Archive of the Catholic Church In Rome

The Archive of the Dicastery for the Doctrine of the Faith, commonly referred to as the Archive of the Inquisition (or more fully the Archive of the Inquisition and Index), contains the Catholic Church's documents dealing with doctrinal and theological issues related to church teaching. It also contains information on political trials that were carried out when the papacy had temporal power over the Papal States.

==Origins==
According to most sources, the archive that is now the archive of the Dicastery for the Doctrine of the Faith was founded in the sixteenth century – most likely in 1542 when Pope Paul III first established the Roman Inquisition as a central body for Church doctrine at the beginning of the Counter-Reformation. The Index of Forbidden Books was founded in 1571. Before this, there was no centralised means for collecting Inquisition papers, and it is generally believed that all or almost all important documents have been lost or even deliberately destroyed.

Most of the documents dating from these early years have been lost due to the French Revolution and the resultant pillage of Napoleon, which it is believed caused as many as two thousand documents to be lost before the archive was returned to Rome. Those remaining, however, have considerable value covering such questions as what role the Church played in the seventeenth century witch-hunts.

==Development==
After the archive of the Inquisition was returned to Rome in 1815, it expanded a great deal. Although the actual number of documents housed in the present archive of the Dicastery for the Doctrine of the Faith is not known because documents dated after Pope Leo XIII's death, in 1903, are still closed to researchers, there are known to be 4,500 documents available to scholars up to that point.

Over the years, there have been numerous important documents placed by various Popes in this archive. Probably the best known case is the 1944 and 1957 revelations by Fatima seer Lúcia dos Santos, but there exist numerous other documents of this type placed in the archives whose content was partially known before being placed there.
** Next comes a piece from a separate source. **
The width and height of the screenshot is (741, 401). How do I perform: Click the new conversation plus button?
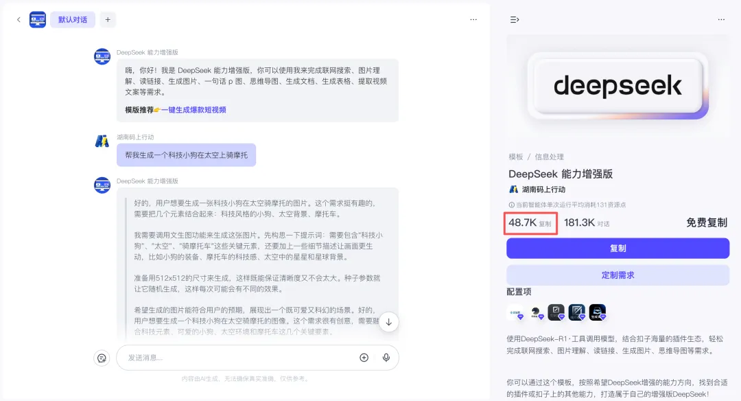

Although little precise information is known, there can be no doubt that a great many individual cases concerning doctrinal orthodoxy are dealt with very thoroughly in the archives of the Dicastery for the Doctrine of the Faith, simply because many theologians investigated by it have published some of the information within their own writings.

==Opening==

Because hostility towards liberalism and socialism was so strong and the documents dealing with them considered very sensitive, at the time the papal files in the Vatican Secret Archives were opened by Leo XIII in 1879, that same Pope refused to allow any access to the archives either of the Inquisition or the Index of Forbidden Books. Even the pro-Papal historian Ludwig von Pastor could not use the Inquisition archive in writing his massive History of the Popes since the End of the Middle Ages. The first known case of a scholar gaining access to the Inquisition archive was ironically the fiercely anti-clerical scholar Luigi Firpo, who used his close connections with Maurilio Fossati (long-serving Archbishop of Turin) to study the trial of Giordano Bruno.

In 1979, a request was made to Pope John Paul II by historian Carlo Ginzburg, an atheist from a Jewish background, to open the Inquisition Archives. By 1991, a limited group of scholars were already allowed access to review the material in the archives.

On 22 January 1998, the Vatican opened all Inquisition archives up to the death of Leo XIII. At first, there was space for only twelve scholars within the archives, but this has been increased as demand for the use of the material has increased.

Pope Benedict XVI, formerly head of the office, described Ginzburg's letter as instrumental in the Vatican's decision to open these archives.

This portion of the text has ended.